[Records contained in a dataset]
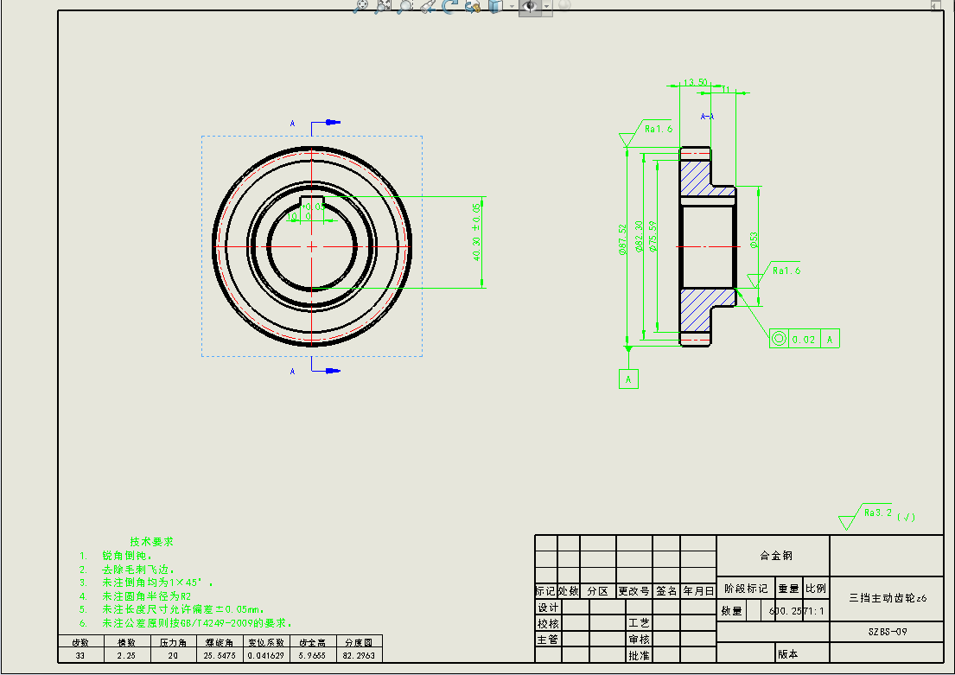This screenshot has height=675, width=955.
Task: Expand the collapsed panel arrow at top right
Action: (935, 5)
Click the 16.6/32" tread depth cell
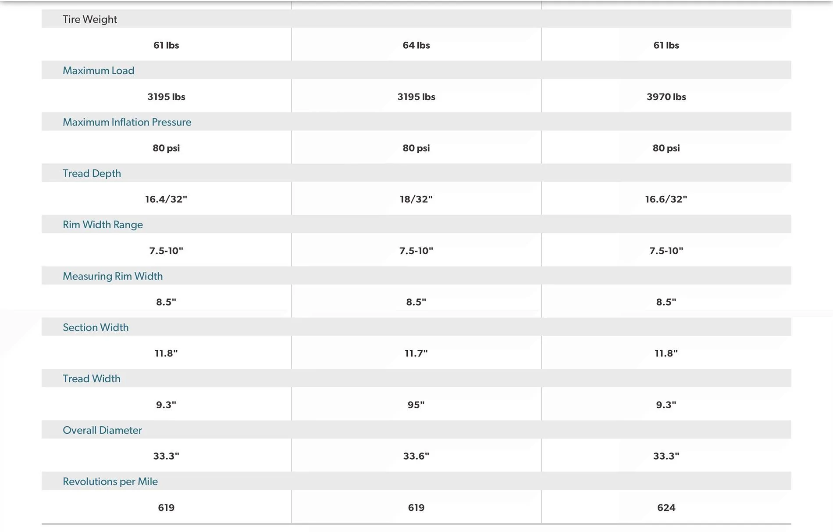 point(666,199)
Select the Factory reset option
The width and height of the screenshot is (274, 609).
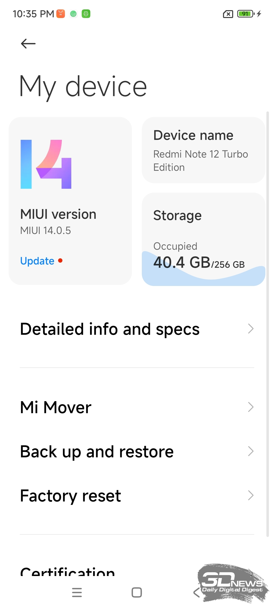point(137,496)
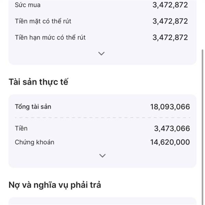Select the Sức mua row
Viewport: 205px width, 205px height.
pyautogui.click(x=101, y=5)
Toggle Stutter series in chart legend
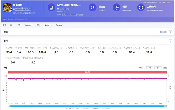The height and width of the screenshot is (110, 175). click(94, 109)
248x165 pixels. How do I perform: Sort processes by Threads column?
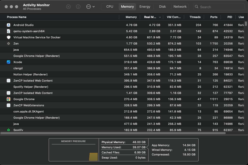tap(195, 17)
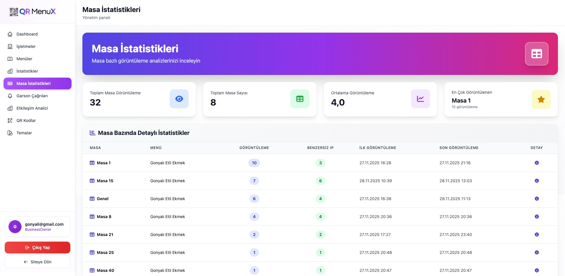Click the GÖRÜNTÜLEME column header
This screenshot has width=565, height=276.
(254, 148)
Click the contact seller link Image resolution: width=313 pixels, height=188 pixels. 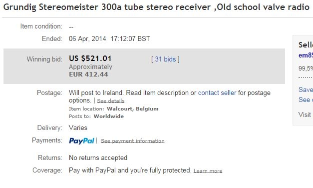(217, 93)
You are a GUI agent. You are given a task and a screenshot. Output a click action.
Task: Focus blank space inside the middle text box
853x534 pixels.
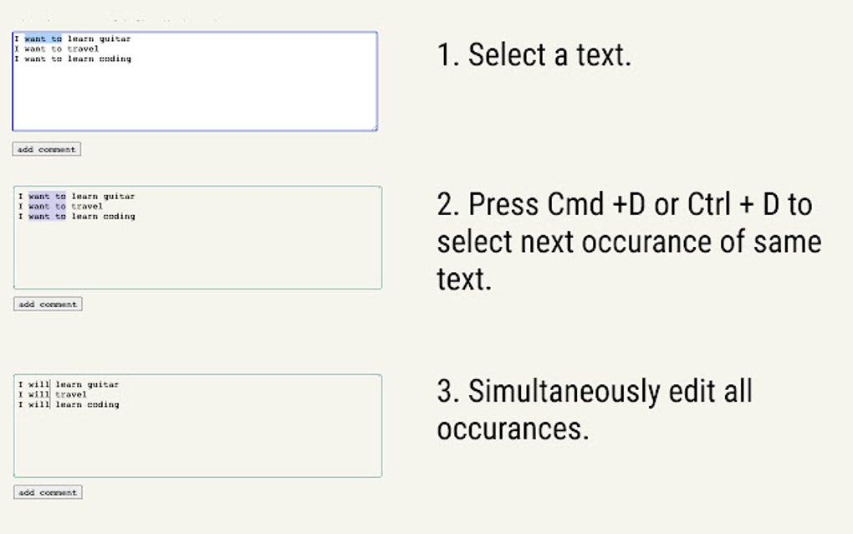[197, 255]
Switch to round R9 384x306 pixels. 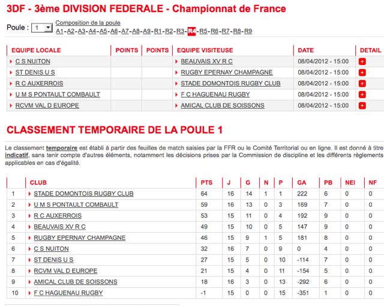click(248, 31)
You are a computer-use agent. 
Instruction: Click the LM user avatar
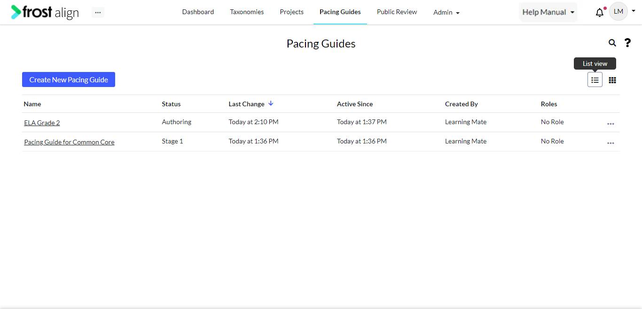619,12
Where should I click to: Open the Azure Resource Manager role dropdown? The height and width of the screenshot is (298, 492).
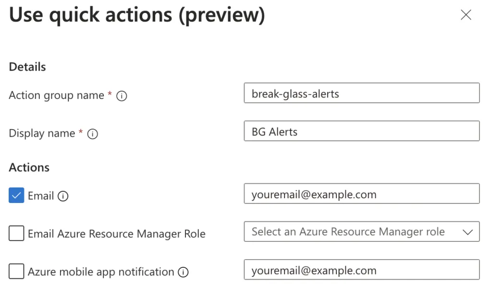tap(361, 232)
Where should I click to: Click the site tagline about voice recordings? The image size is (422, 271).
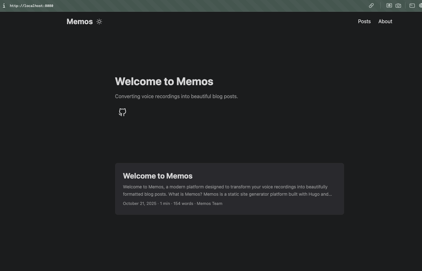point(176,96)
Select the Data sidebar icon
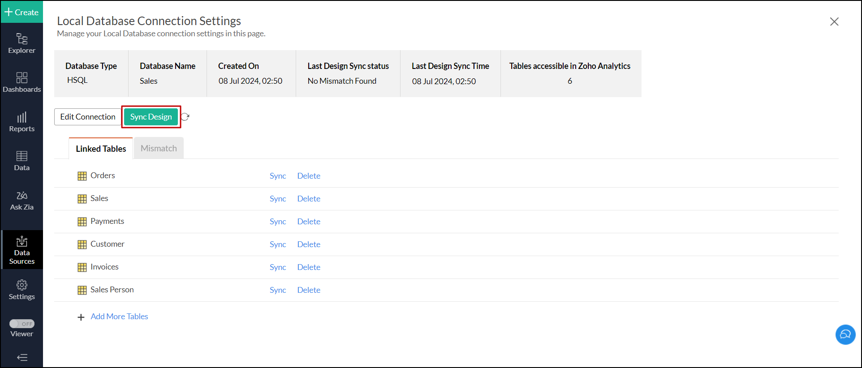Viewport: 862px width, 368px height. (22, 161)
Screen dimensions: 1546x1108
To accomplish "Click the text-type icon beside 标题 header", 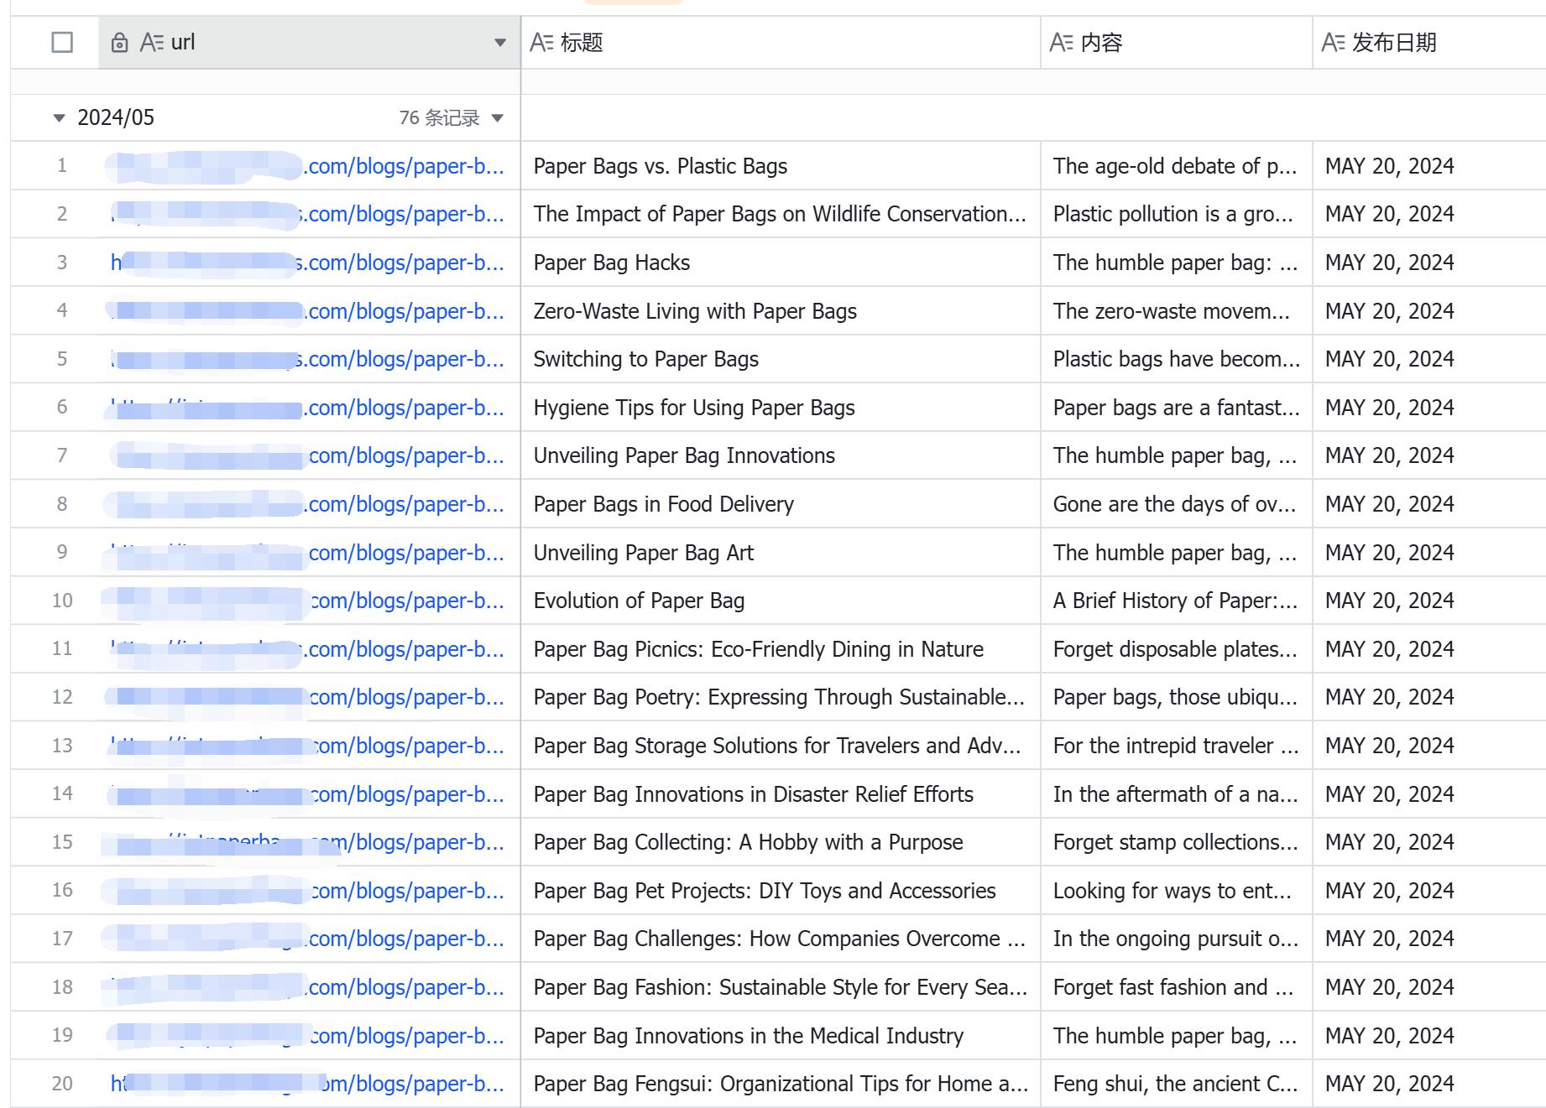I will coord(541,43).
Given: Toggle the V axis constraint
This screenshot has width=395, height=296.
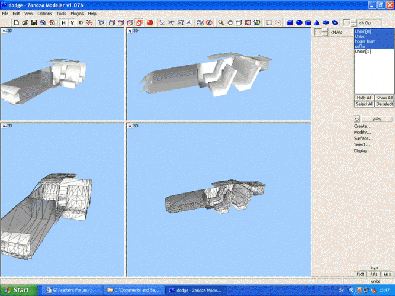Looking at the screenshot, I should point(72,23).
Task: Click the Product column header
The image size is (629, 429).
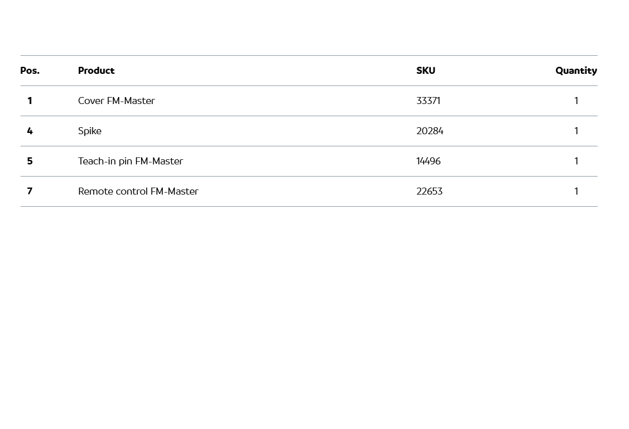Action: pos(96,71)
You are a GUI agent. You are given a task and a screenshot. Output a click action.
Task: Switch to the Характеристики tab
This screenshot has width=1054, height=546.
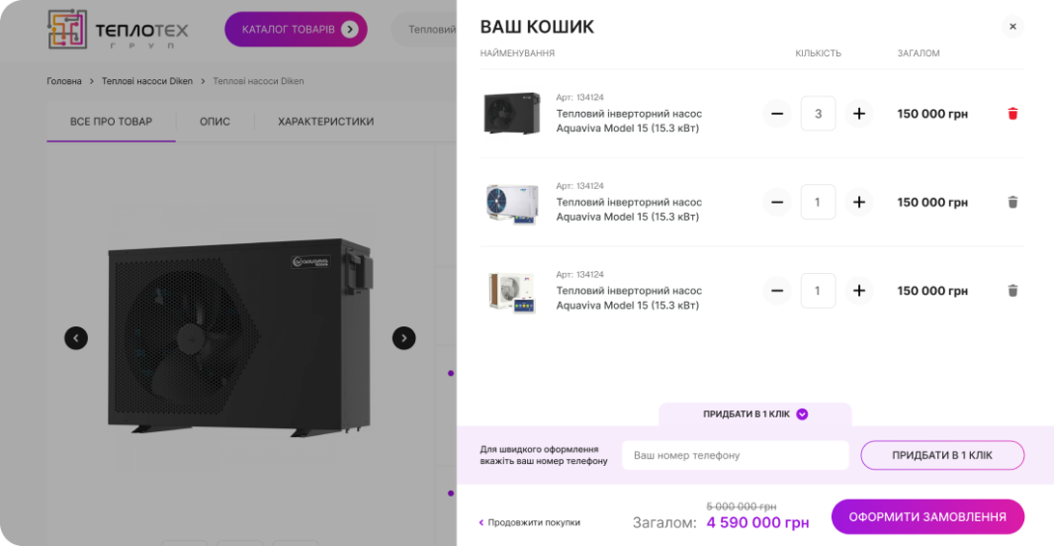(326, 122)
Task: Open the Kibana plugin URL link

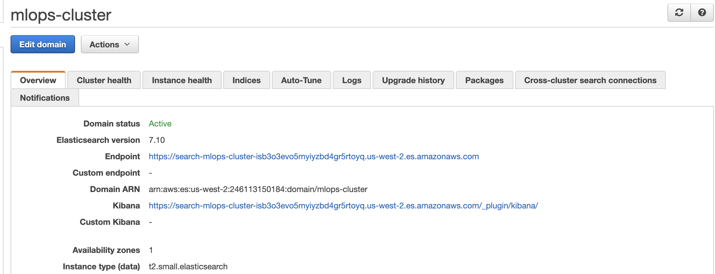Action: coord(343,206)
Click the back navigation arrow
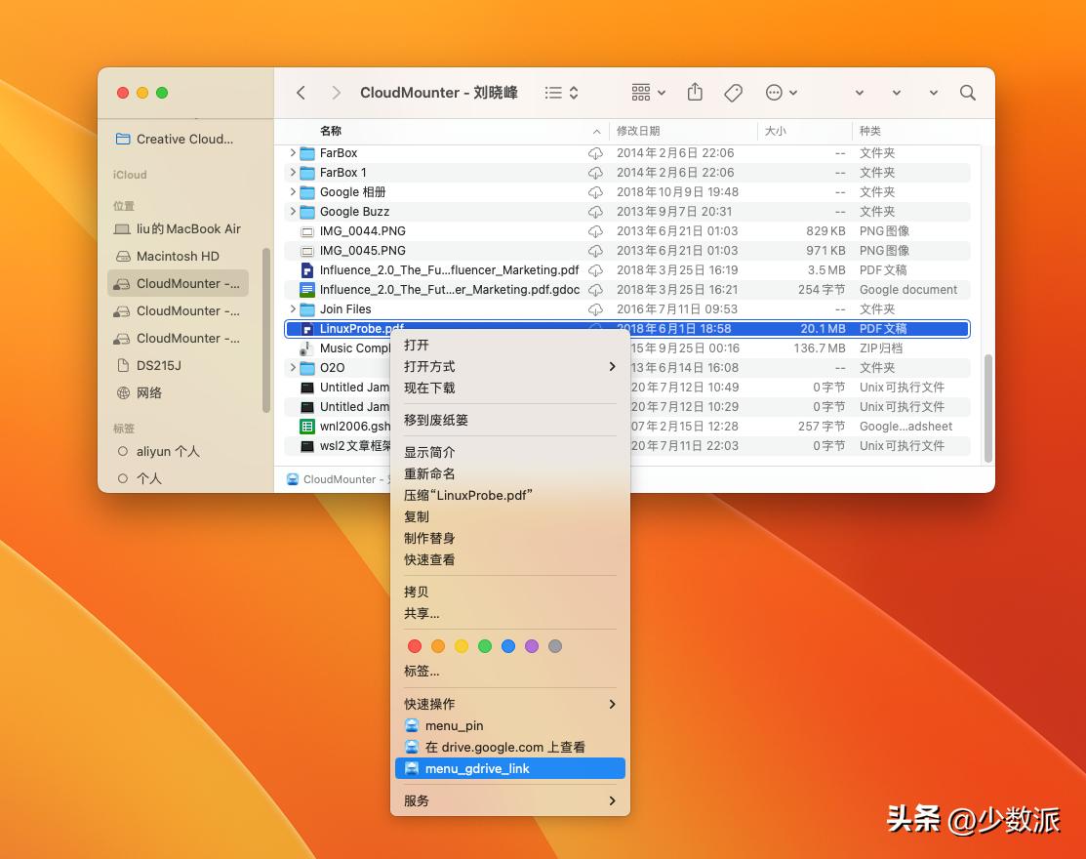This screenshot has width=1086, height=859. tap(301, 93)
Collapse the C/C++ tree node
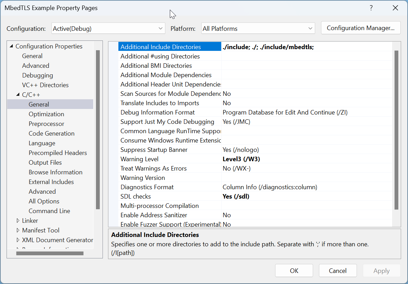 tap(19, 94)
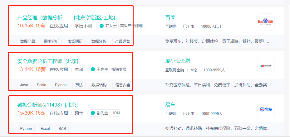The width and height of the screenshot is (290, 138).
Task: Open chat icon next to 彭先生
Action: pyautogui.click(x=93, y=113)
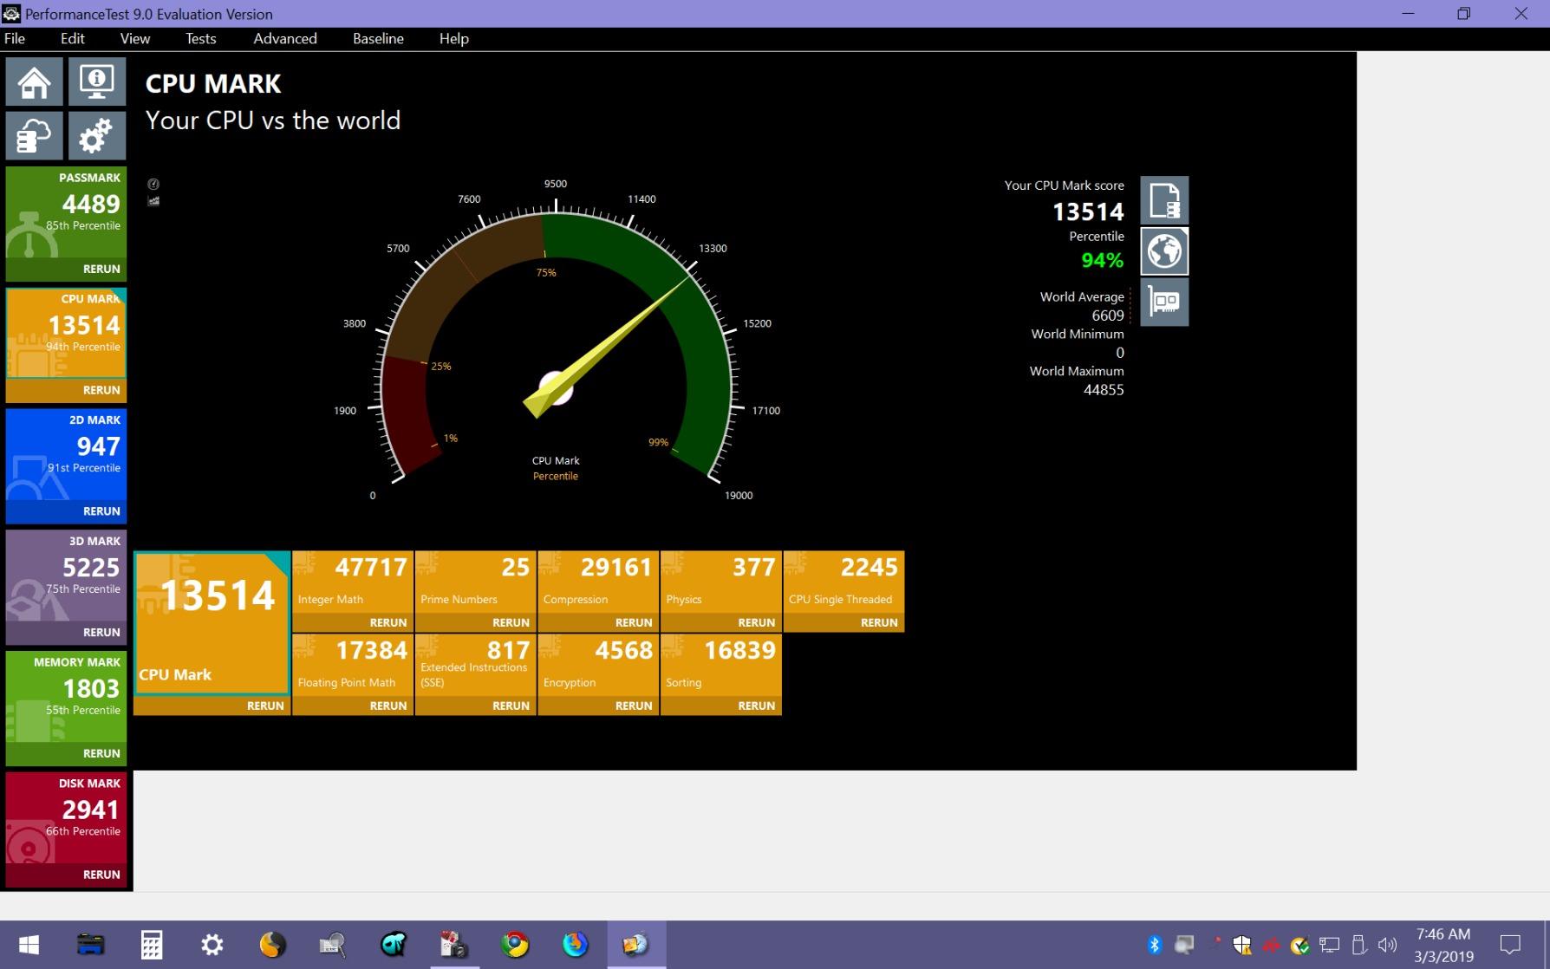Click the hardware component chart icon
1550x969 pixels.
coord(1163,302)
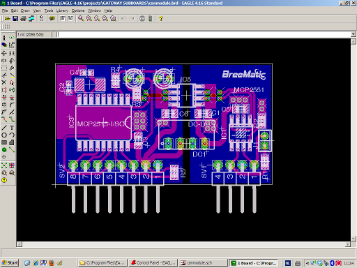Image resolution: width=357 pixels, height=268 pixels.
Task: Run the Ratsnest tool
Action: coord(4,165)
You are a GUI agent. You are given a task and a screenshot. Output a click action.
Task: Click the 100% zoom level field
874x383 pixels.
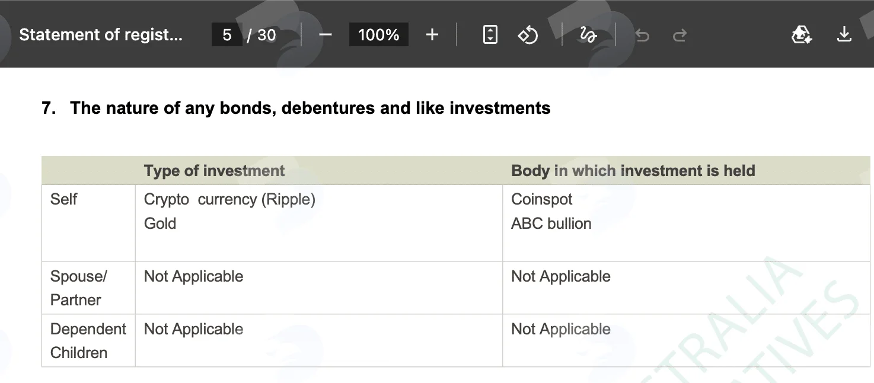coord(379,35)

(What to do): Above are the records. Copy exactly, and only, the lines from the line containing "Click the back navigation arrow" through the last one, omitting any pictures.

(Answer space):
Click the back navigation arrow
This screenshot has width=1086, height=859. tap(301, 93)
Collapse the C/C++ tree node
 tap(19, 94)
The width and height of the screenshot is (290, 138).
Task: Open chat icon next to 彭先生
Action: pyautogui.click(x=93, y=113)
Click the hardware component chart icon
1550x969 pixels.
coord(1163,302)
Image resolution: width=357 pixels, height=268 pixels.
Task: Run the Ratsnest tool
Action: coord(4,165)
You are a GUI agent. You are given a task and a screenshot. Output a click action.
Task: Click the 100% zoom level field
874x383 pixels.
coord(379,35)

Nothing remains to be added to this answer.